InformationWeek, citing an internal document, reports that IBM is helping recently laid off workers find positions with the company overseas. From the document:
“IBM has established Project Match to help you locate potential job opportunities in growth markets where your skills are in demand. Should you accept a position in one of these countries, IBM offers financial assistance to offset moving costs, provides immigration support, such as visa assistance, and other support to help ease the transition of an international move.”
The document goes on to say the program is for Canadian and U.S. workers “willing to work on local terms and conditions.” InformationWeek says that “indicates that workers will be paid according to prevailing norms in the countries to which they relocate. In many cases, that could be substantially less than what they earned in North America.”
Other countries in the program include Mexico, the Czech Republic, Russia, South Africa, Nigeria, and the United Arab Emirates.

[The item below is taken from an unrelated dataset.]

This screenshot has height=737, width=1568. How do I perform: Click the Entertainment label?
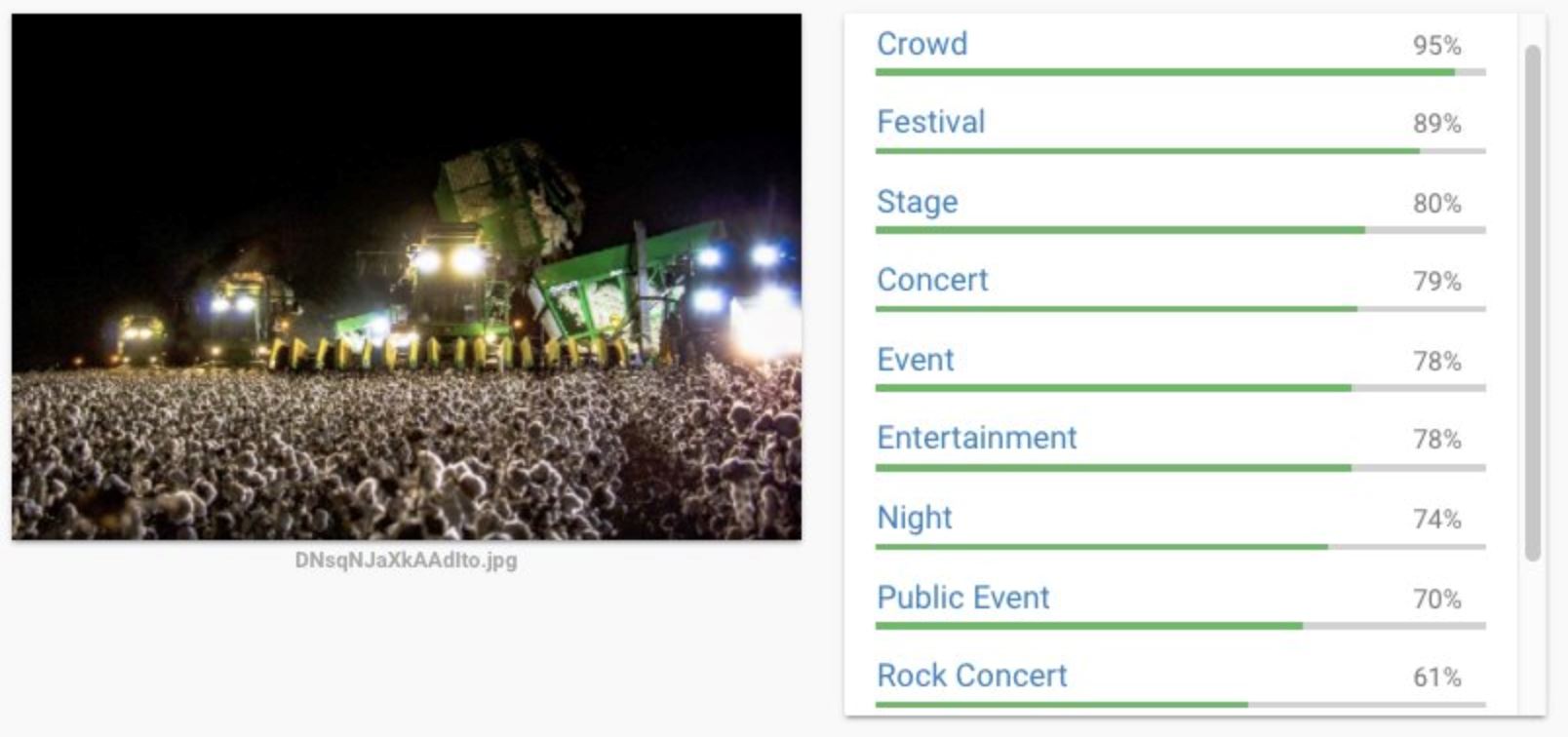coord(976,439)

IBM has cut an estimated 4,000 jobs since it reported fourth-quarter earnings. This Associated Press story described the plight of one laid-off IBM worker:
“Jim Gallo, 48, who said he worked in IBM software support for 27 years, was among those let go from that facility[IBM’s Essex Junction facility in Vermont]. Gallo, drinking a Grey Goose and ginger ale at nearby Lincoln Inn on Tuesday, said he hadn’t told his four children yet.
“He said he has until Feb. 26 to find another job in IBM, but he put his chances at ‘slim to none.’ Gallo said he gets six months’ pay as part of a severance package.
“‘It’s too bad they’re not doing what they were doing before. They offered some sweet packages for people to jump out,’ he said.
“IBM’s ongoing labor adjustments have led the company to add bodies in cheaper and higher-growth parts of the world, like India.
“In 2007, the last full year for which detailed employment numbers are available, 121,000 of IBM’s 387,000 workers were in the U.S., down slightly from the year before. Meanwhile, staffing in India has jumped from just 9,000 workers in 2003 to 74,000 workers in 2007.”
The InformationWeek story on IBM’s Project Match provides interesting context to a discussion going on in the comments of my last post on Microsoft’s immigration reform position.
Reader John A. Bailo wrote: “China and India are moving into a phase where they are net importers of engineers. Their domestic economics could dwarf our own. In fact, at some point, people coming to America or staying here may get equivelently less pay than the more competitive markets overseas.”